Top of EXCERPTED TEXT

Representatives from several hospitals in Philadelphia were honored by a local nonprofit on Wednesday for their efforts toward making the city healthier. Leaders from Temple University Hospital were found long before the ceremony began and gleaming with pride.
Common Market, a local nonprofit that connects institutions with healthy, local food, honored TUH along with Jeanes Auxiliary Hospital and Lankenau Medical Center. The hospitals were each tasked with eliminating trans fats, lowering sodium and offering more whole, unrefined foods, beverages and ingredients in food served at the hospitals.
“There are a lot [of standards],” said Jeffery Klova, the executive chef at TUH. “This was not an easy process.”
The ceremony of about 40 people met in in a large room in City Hall last week.
According to the Centers for Disease Control and Prevention, Philadelphians are struggling with obesity — approximately 67 percent of adults and 41 percent of youth between the ages 6 and 17 are overweight or obese.
“This is a serious problem,” Philadelphia’s health commissioner, Dr. Thomas Farley said in his speech.
Farley was introduced by Tatiana Garcia Granados, the founder and chief operations officer of Common Market.
“It is time for action,” said Granados during the ceremony. She was the driving force behind the “Good Food, Healthy Hospitals” movement.
Common Market, along with the Philadelphia Department of Public Health, introduced the public health initiative “Get Healthy Philly.”
“Through your commitment you are giving healthy local foods to community members that may have never had it,” said Granados.
She also shared her concern for the high obesity rates in Philadelphia and said her company believes the first step toward fixing this issue is to address the meals served at “anchor institutions.”
These are hospitals, schools, universities and government agencies that “anchor” towns and cities, Granados said during her speech. “These institutions make intentional and targeted investments, but often overlook their own community’s food procurement needs.”
But how do institutions treat buying food in Philadelphia?
For Klova, making sure food is healthy for his customers is already very important. and has only been strengthened by his partnership with Common Market.
“Jeff is always checking food labels and is very aware of the ingredients in all the foods we serve,” said Joseph Moleski, the director of Hospitality and Nutrition Services at TUH.
“We have made simple changes in our menu such as replacing soda with water and checking the amount of sodium in our foods,” said Klova. “We are constantly looking for a local source to get our products.”
For Common Market, it is much more than providing healthy food for the community. Granados explained that “anchor institutions can increase their social and economic impacts in their regions while also providing constituents with fresh nutritious food.”
According to a press release for the ceremony, when anchor institutions commit to providing local and healthy food, farms increase their production to meet that demand. This increases jobs and financing opportunities for more money to be spent locally.
“We are very excited,” Elizabeth Craig, TUH’s chief nursing executive.
Klova, Moleski and Craig were joined by Associate Director Adam Messer and Clinical Nutrition Manager Michele Ondeck Williams as the team accepted their award for the standard that they achieved.
“Your commitment to this program helps everyone in your community and everyone that walks through your door,” Granados said.

Bottom of EXCERPTED TEXT
Top of EXCERPTED DATA

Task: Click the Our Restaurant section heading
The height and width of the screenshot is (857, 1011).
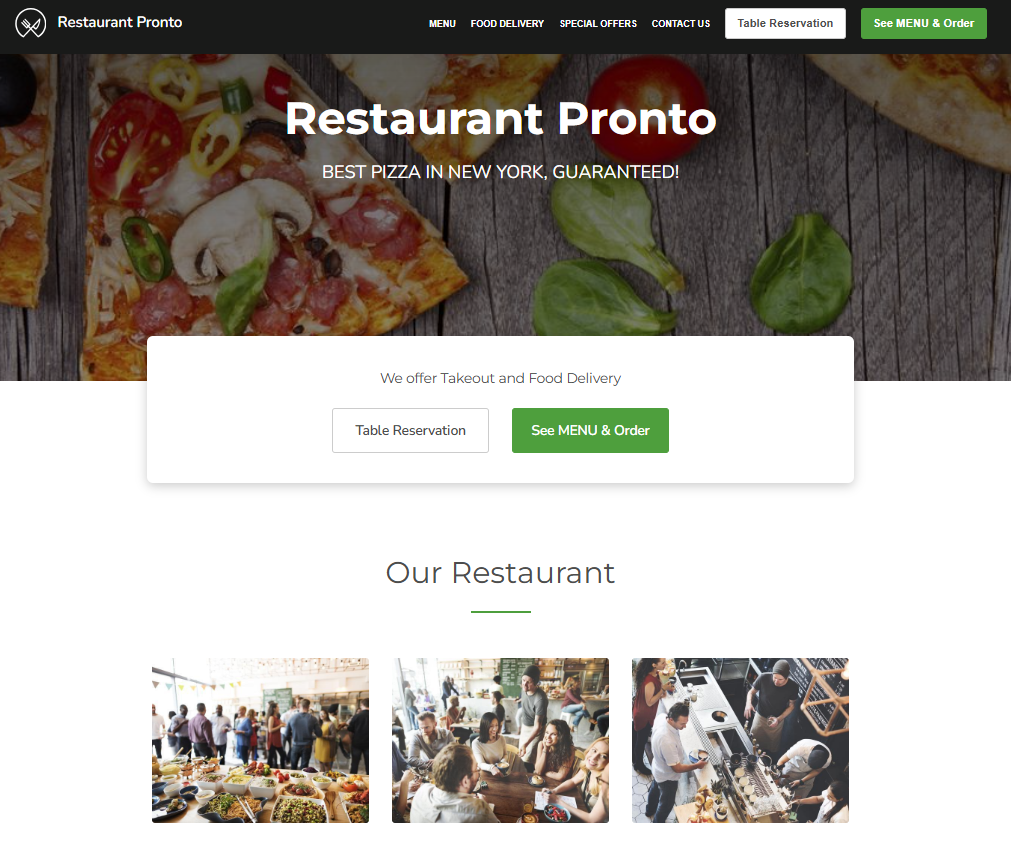Action: tap(500, 573)
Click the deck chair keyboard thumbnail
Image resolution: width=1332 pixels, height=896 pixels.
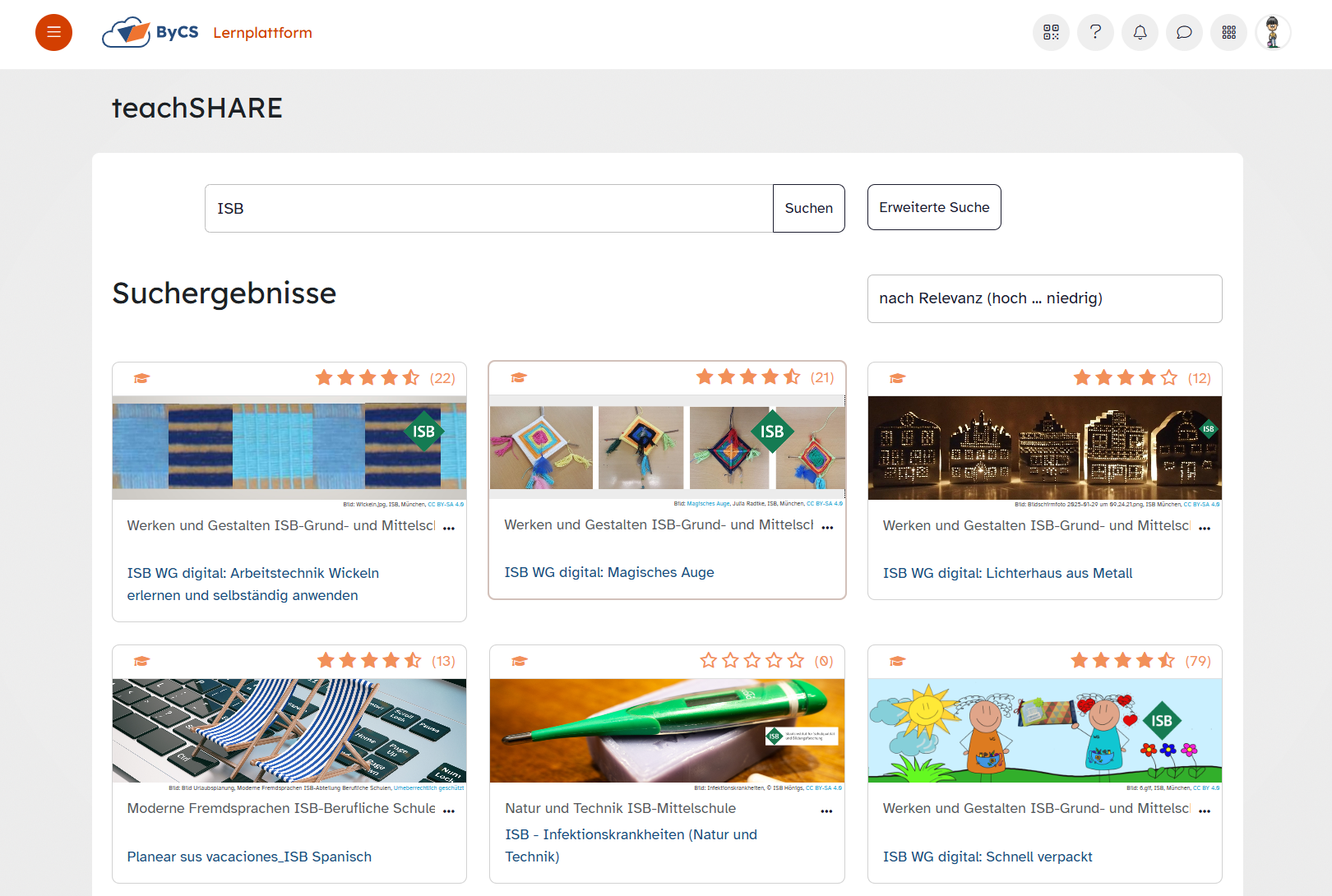click(x=289, y=730)
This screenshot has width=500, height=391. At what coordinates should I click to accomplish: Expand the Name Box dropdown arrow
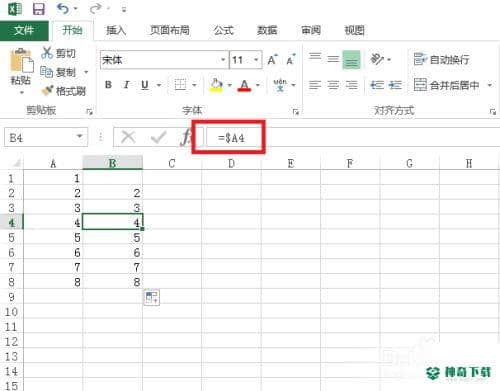[x=79, y=136]

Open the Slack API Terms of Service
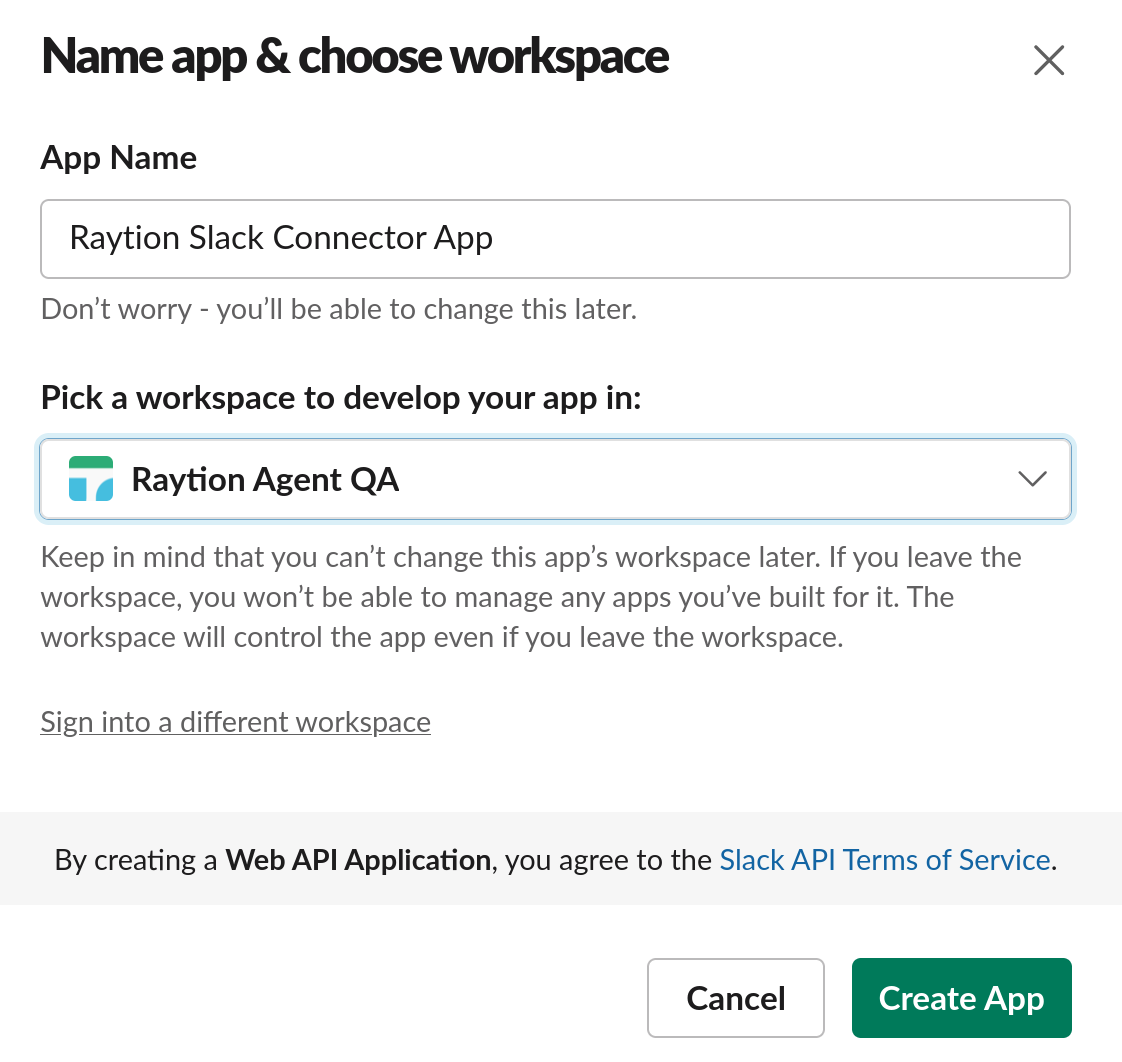pyautogui.click(x=884, y=860)
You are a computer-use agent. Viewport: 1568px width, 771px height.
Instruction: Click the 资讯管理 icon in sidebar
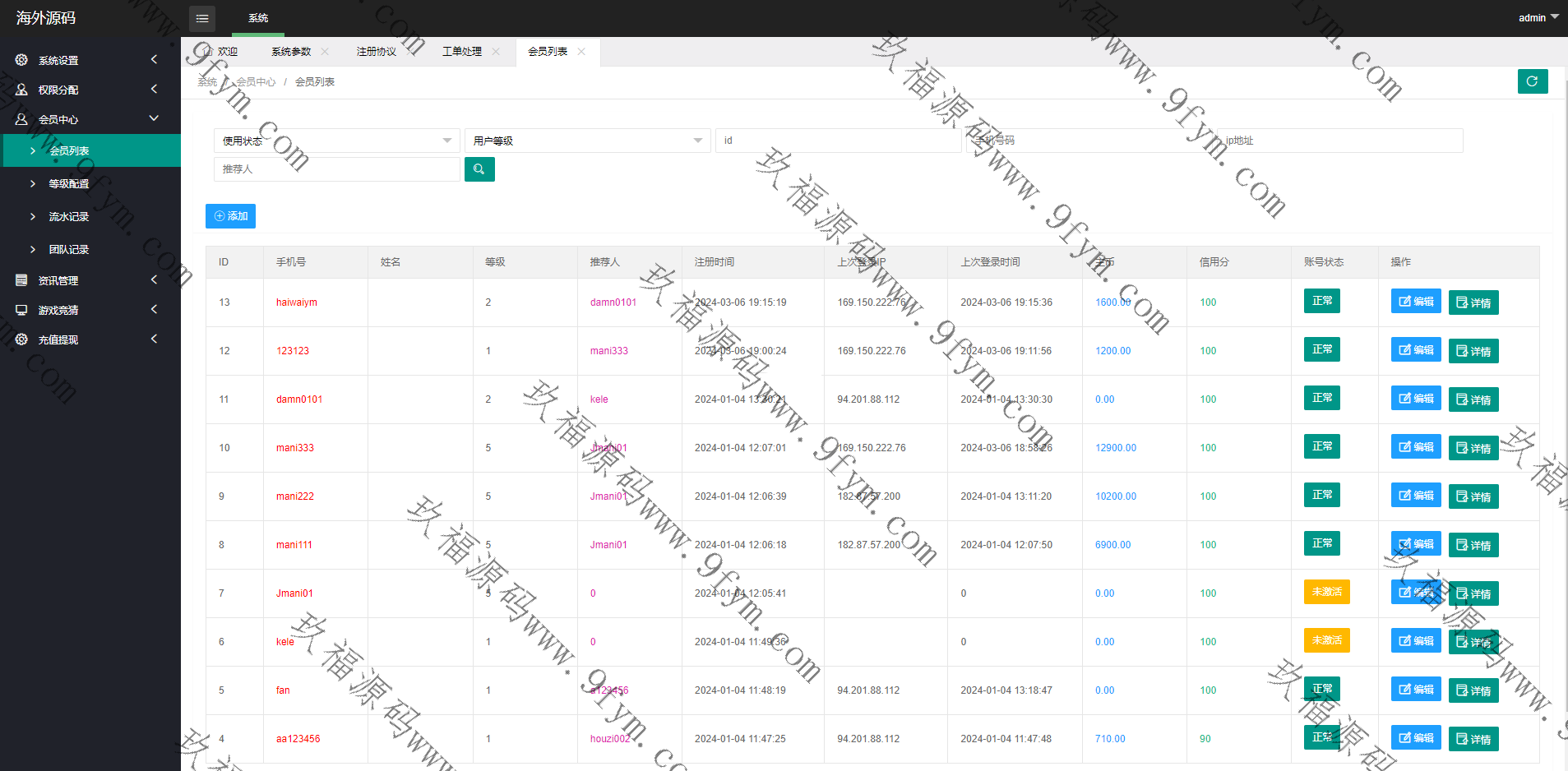pyautogui.click(x=22, y=280)
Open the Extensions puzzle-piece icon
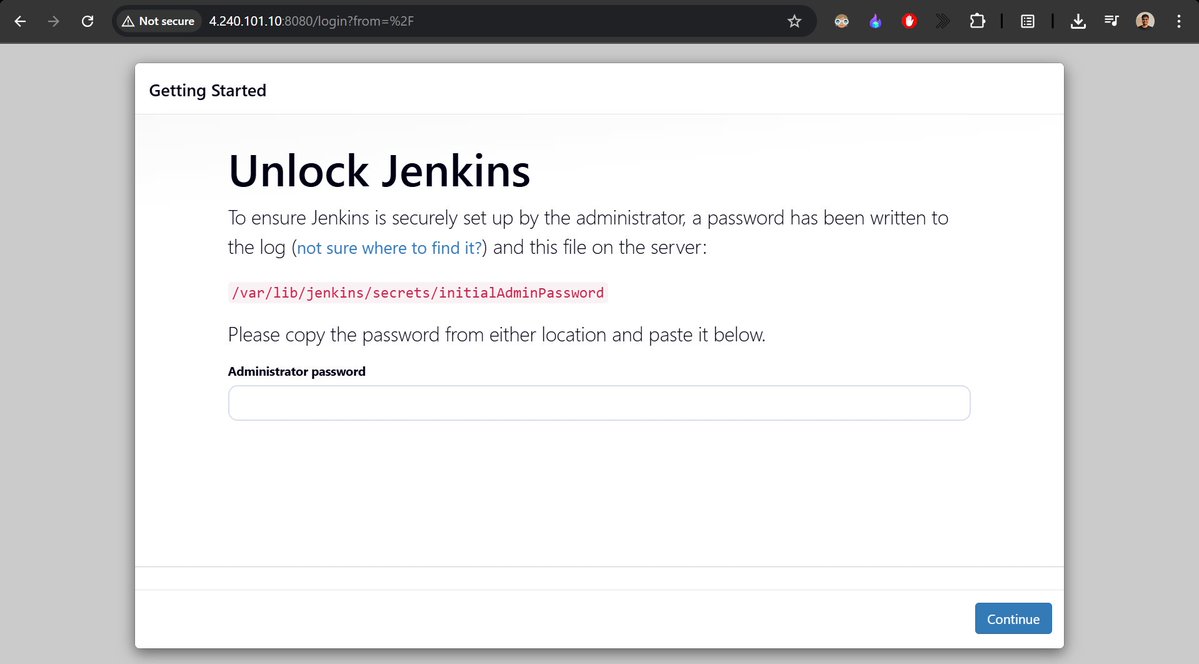The height and width of the screenshot is (664, 1199). [977, 20]
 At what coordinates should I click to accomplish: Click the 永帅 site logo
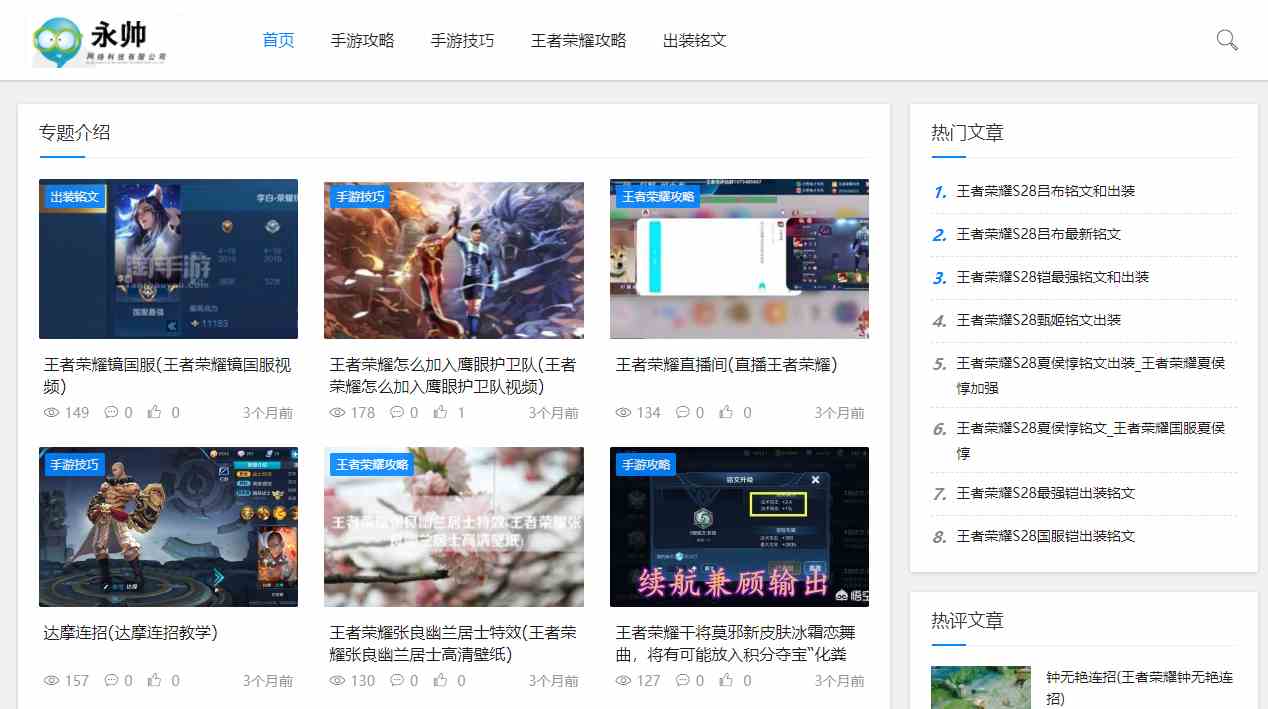coord(100,41)
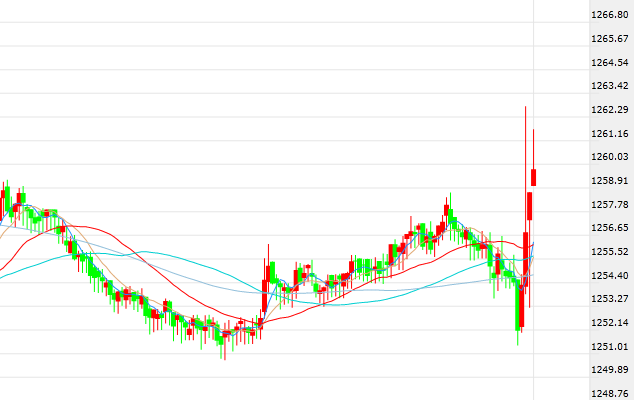Select the green candle peak near 1257.78
Image resolution: width=634 pixels, height=400 pixels.
tap(448, 212)
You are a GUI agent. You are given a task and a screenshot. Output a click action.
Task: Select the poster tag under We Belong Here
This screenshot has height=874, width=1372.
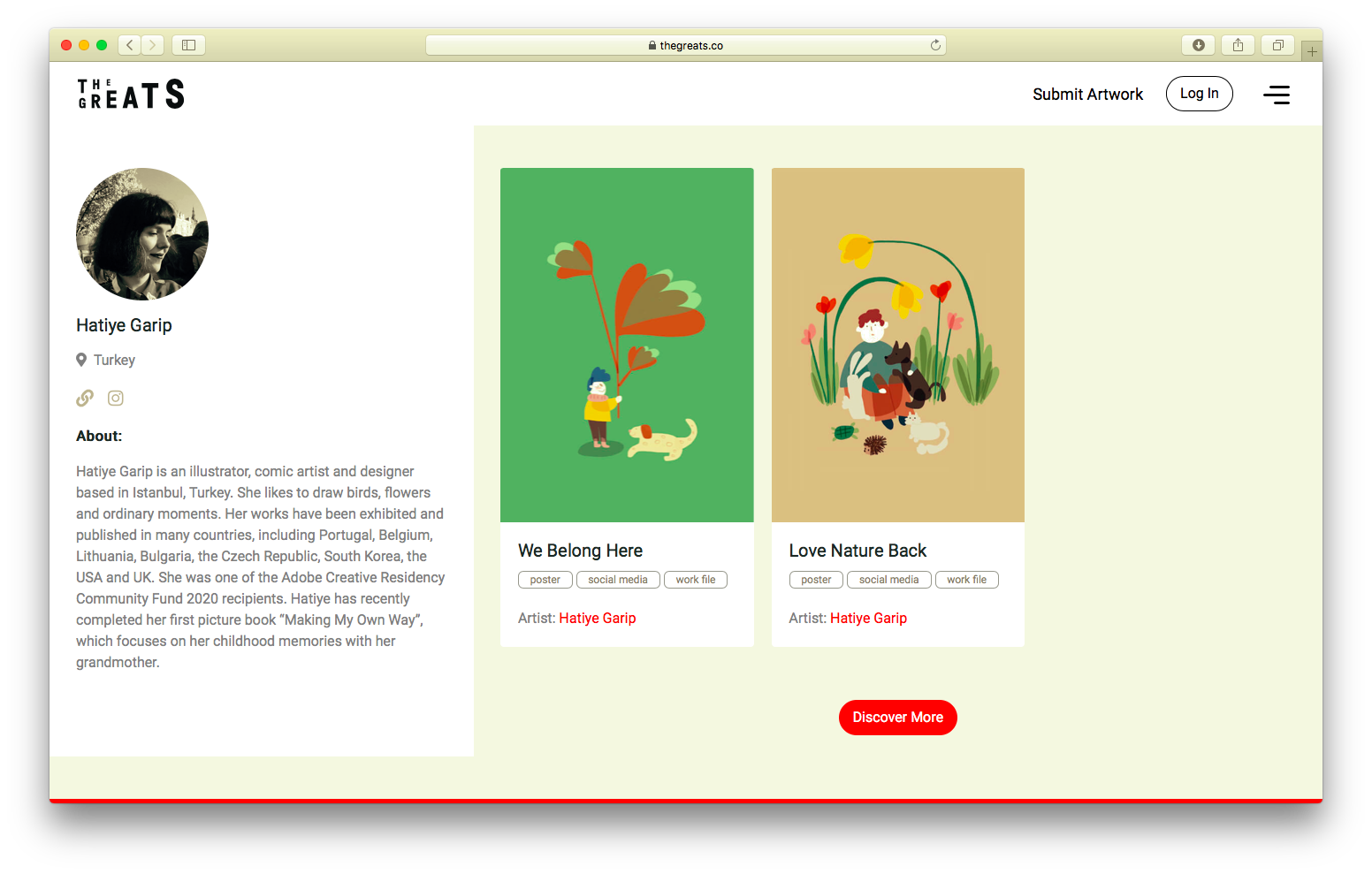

Bottom of EXCERPTED DATA

● **GOAL OF THE EXERCISE**:
Which three hospitals did Common Market honor, according to the article on Common Market's hospital awards? The items have no connection to the article on Common Market's hospital awards.

● **RESPONSE TO THIS EXERCISE**:
Temple University Hospital, Jeanes Auxiliary Hospital and Lankenau Medical Center.